I have two wines for you this week which I know very well indeed, so forgive me for the extremely long notes below.  Both are brand new releases, which have only just landed in the UK, so get in quick and order your stock while the weather is on top form!

2019 Domaine Begude, Terroir 11300 Chardonnay, Pays d’Oc, France (£131.40 inc.

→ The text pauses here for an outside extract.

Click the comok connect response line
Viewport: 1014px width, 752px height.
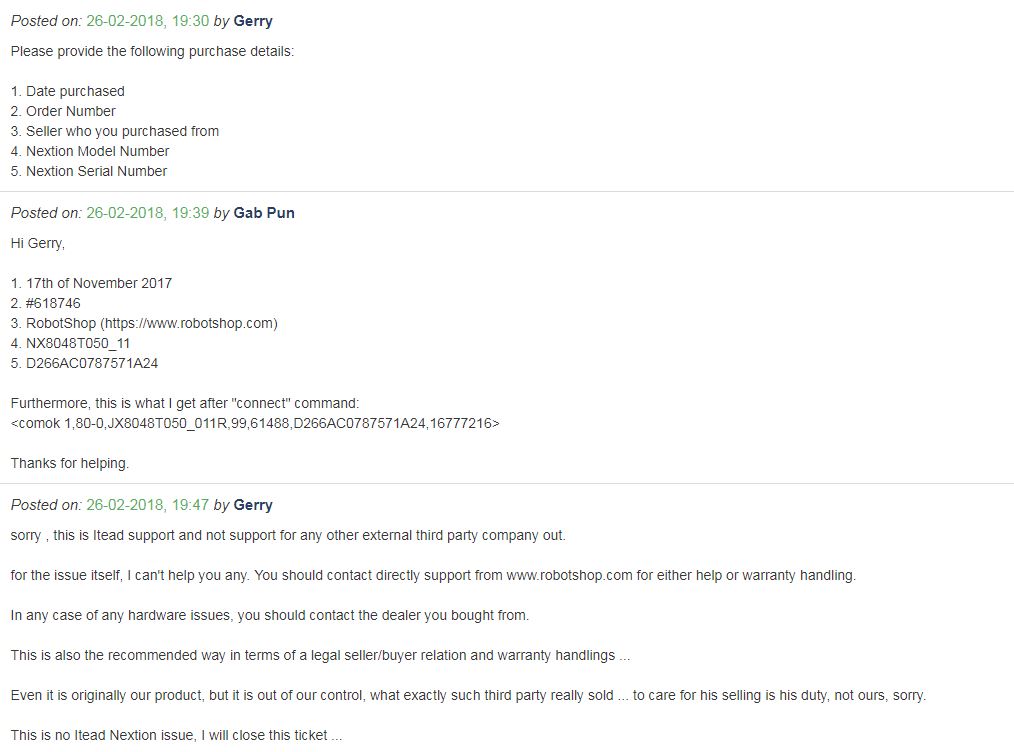click(255, 424)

VAT per case of 12 bottles = £10.95 per bottle,

Please note that this wine will be in stock and available online from 8th June 2020.

James and Catherine Kinglake bought Domaine Begude, an idyllic vineyard and winery, back in 2003.  11300 is the postcode for the little village of Cépie, in the Limoux sub-region of the Languedoc, 15 miles southwest of Carcassonne.  High on the hillside above Cépie is where James and Catherine organically tend their vines, making delicious and amazingly well-priced wines.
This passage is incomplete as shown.